More from Maiocco: a conversation with Jimmy Raye, who thinks the 49ers fired him prematurely. Raye: "I was carrying out the head coach's wishes. I was doing what I was brought here to do under his philosophy he wanted installed. I tried as best I could to carry that out with the quarterbacking and the personnel that we had. I didn't come in and say, 'This is my offense, and I'm running this, and if you don't like it, you can get somebody else.' I was doing what was given me to do."

Matt Barrows of the Sacramento Bee says Alex Smith tends to miss high when he misses receivers.

Also from Barrows: Mike Singletary says he considered line coach Mike Solari for the coordinator's job.

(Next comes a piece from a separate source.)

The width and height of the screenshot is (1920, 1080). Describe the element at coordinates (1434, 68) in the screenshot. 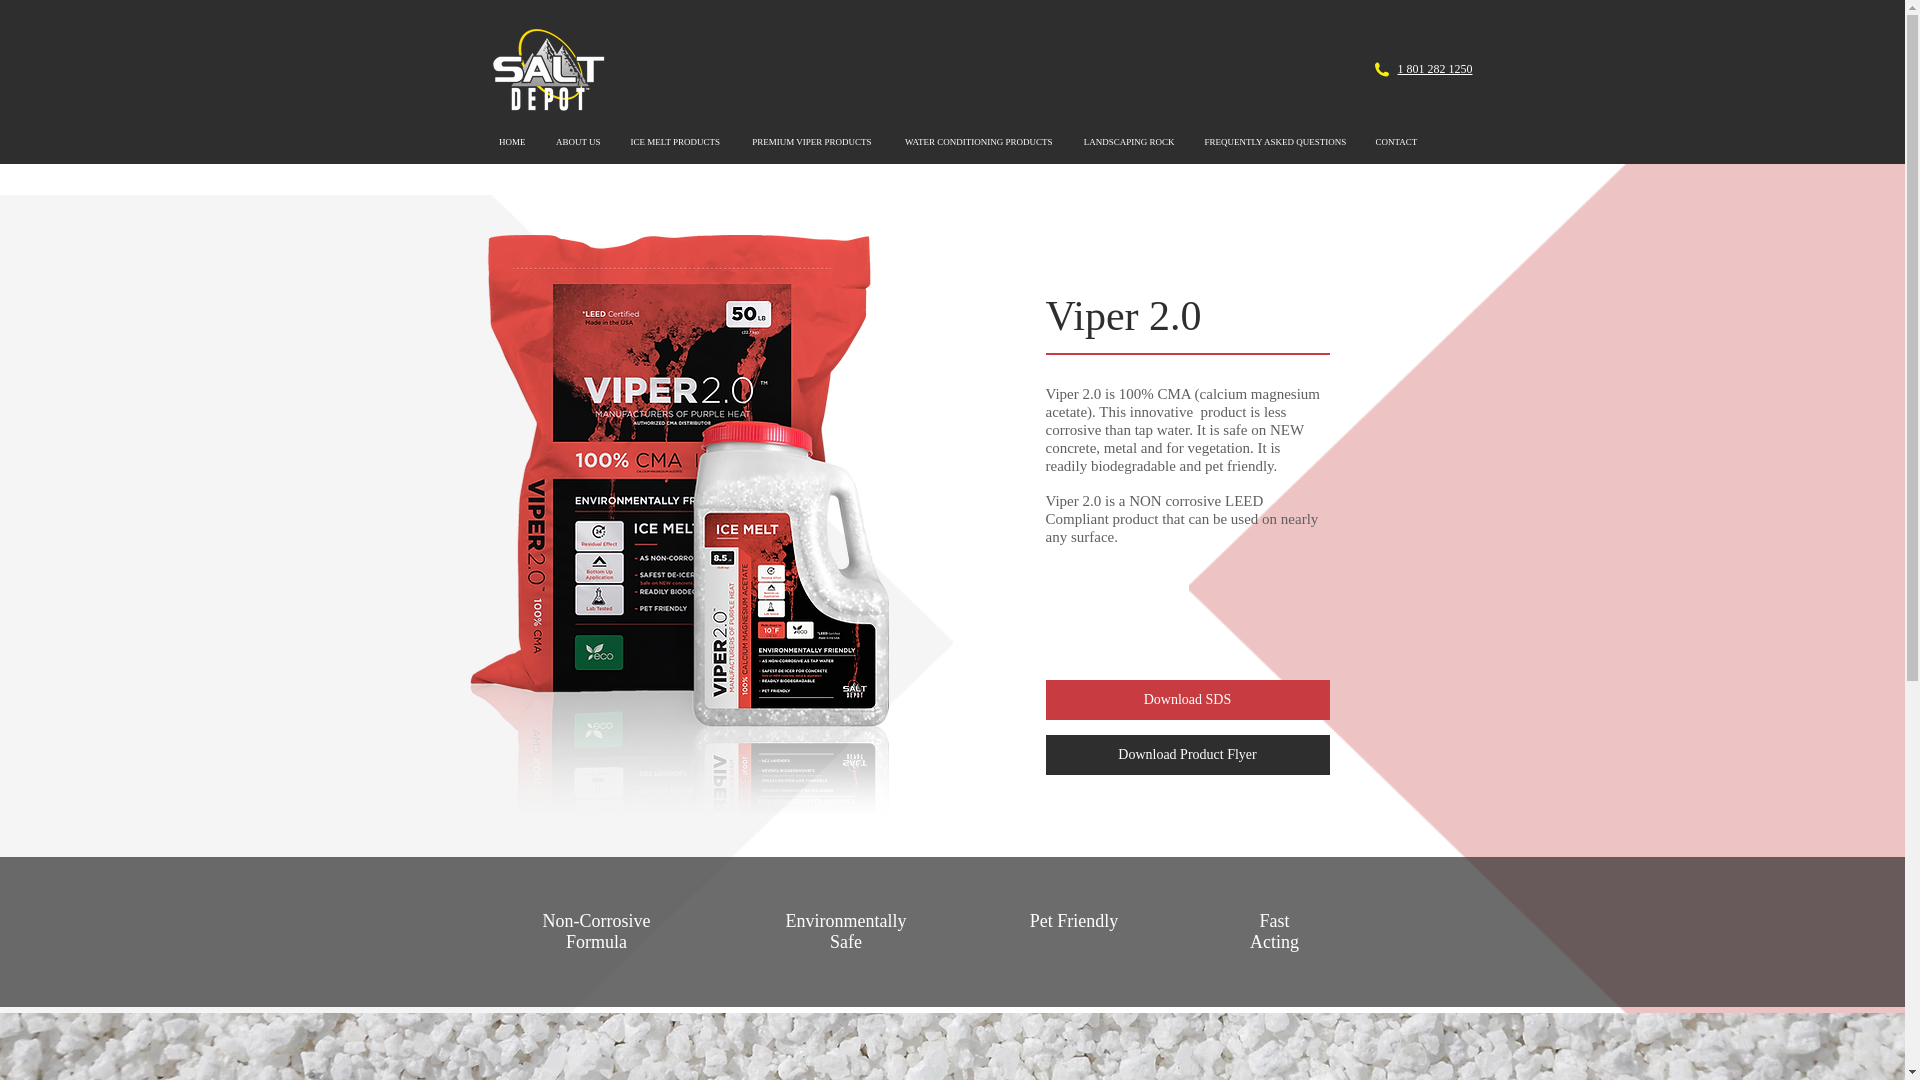

I see `1 801 282 1250` at that location.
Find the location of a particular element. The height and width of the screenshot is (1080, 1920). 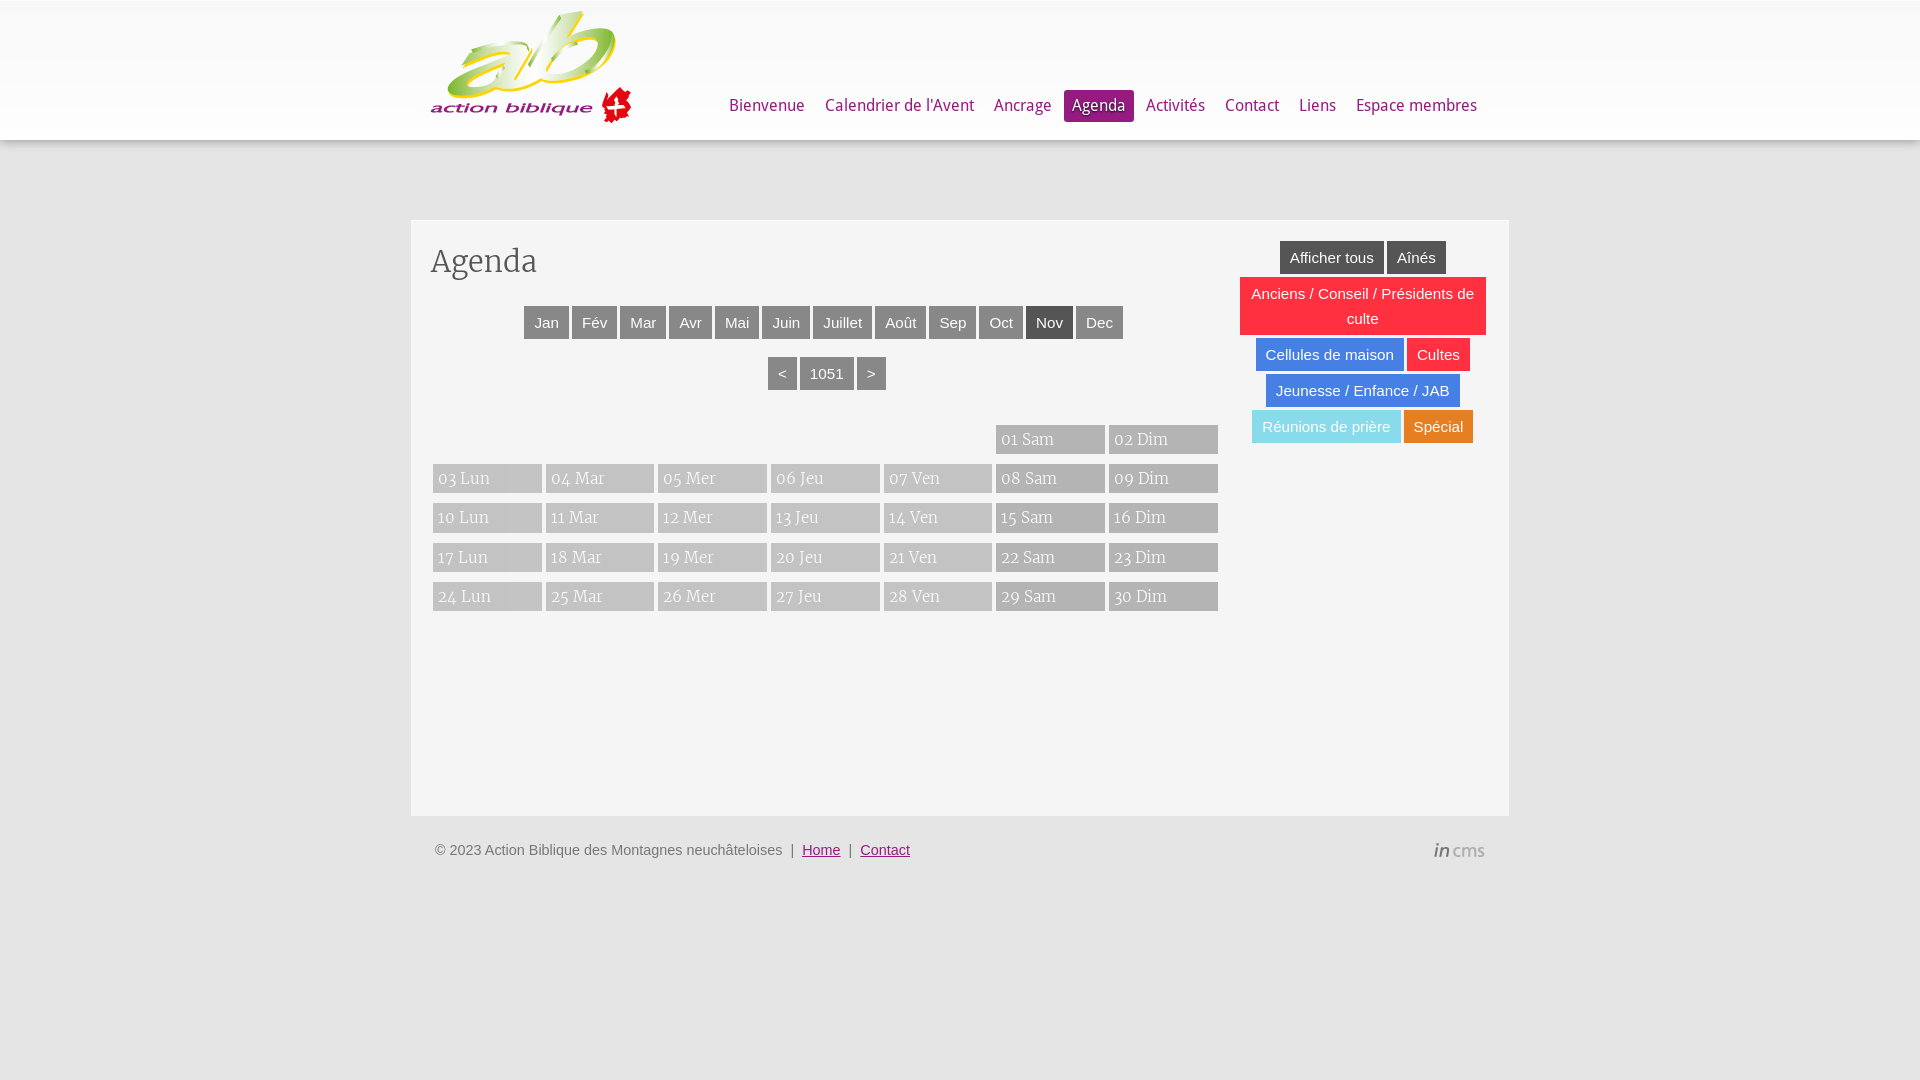

Home is located at coordinates (821, 850).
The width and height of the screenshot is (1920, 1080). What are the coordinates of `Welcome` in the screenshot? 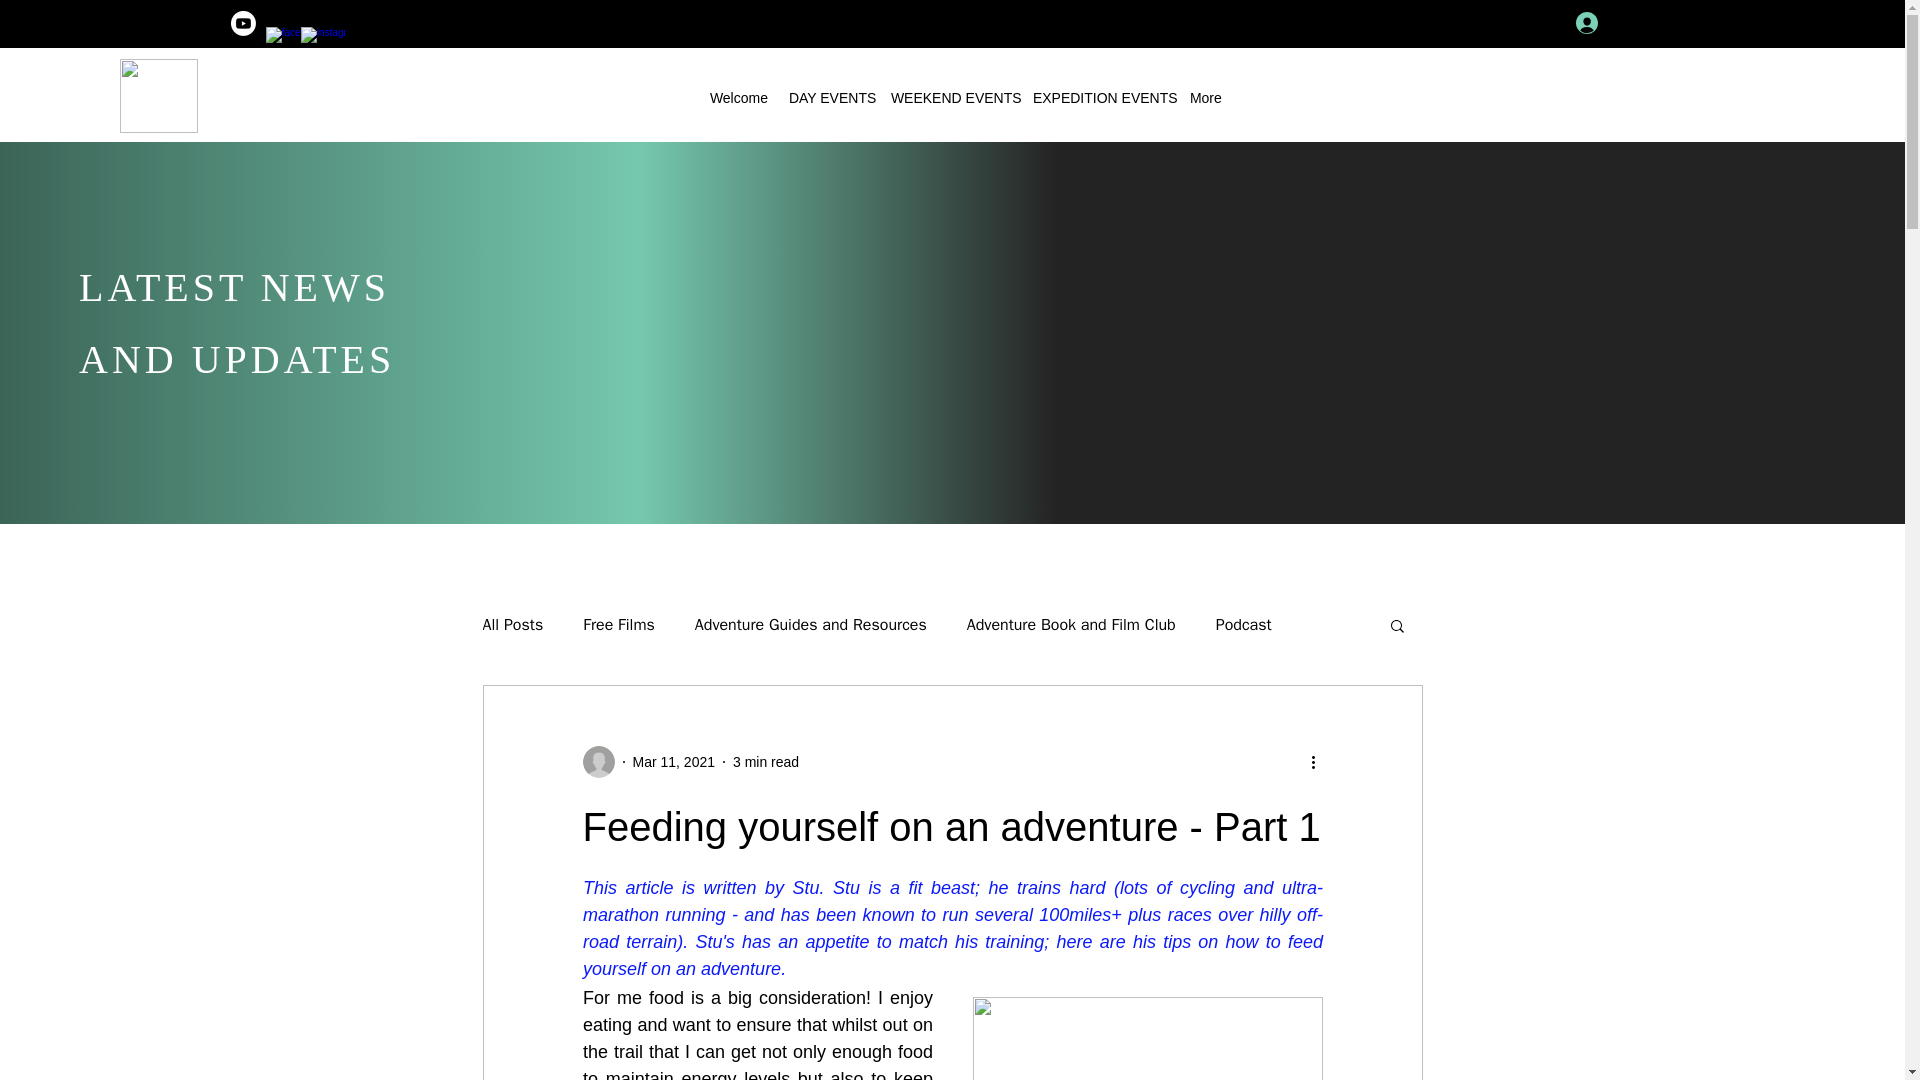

Lowell Cohn of the Santa Rosa Press-Democrat blames 49ers president Jed York for the team's current predicament. Cohn: "The Prince set in motion every single problem the Niners currently have. He became enamored of Singletary in the way young men come to admire older men with deep voices. The Prince was sure Singletary was the answer to every question he ever pondered, and even some he hadn't. He set a land-speed record in hiring Singletary, a man with no relevant experience, a man who never had been a coordinator -- forget about actually being a head coach. The Prince needed to hire an offensive-oriented head coach to nurture quarterback Alex Smith, the team's primary asset, but the Prince didn't do that." No doubt, the 49ers overvalued intensity.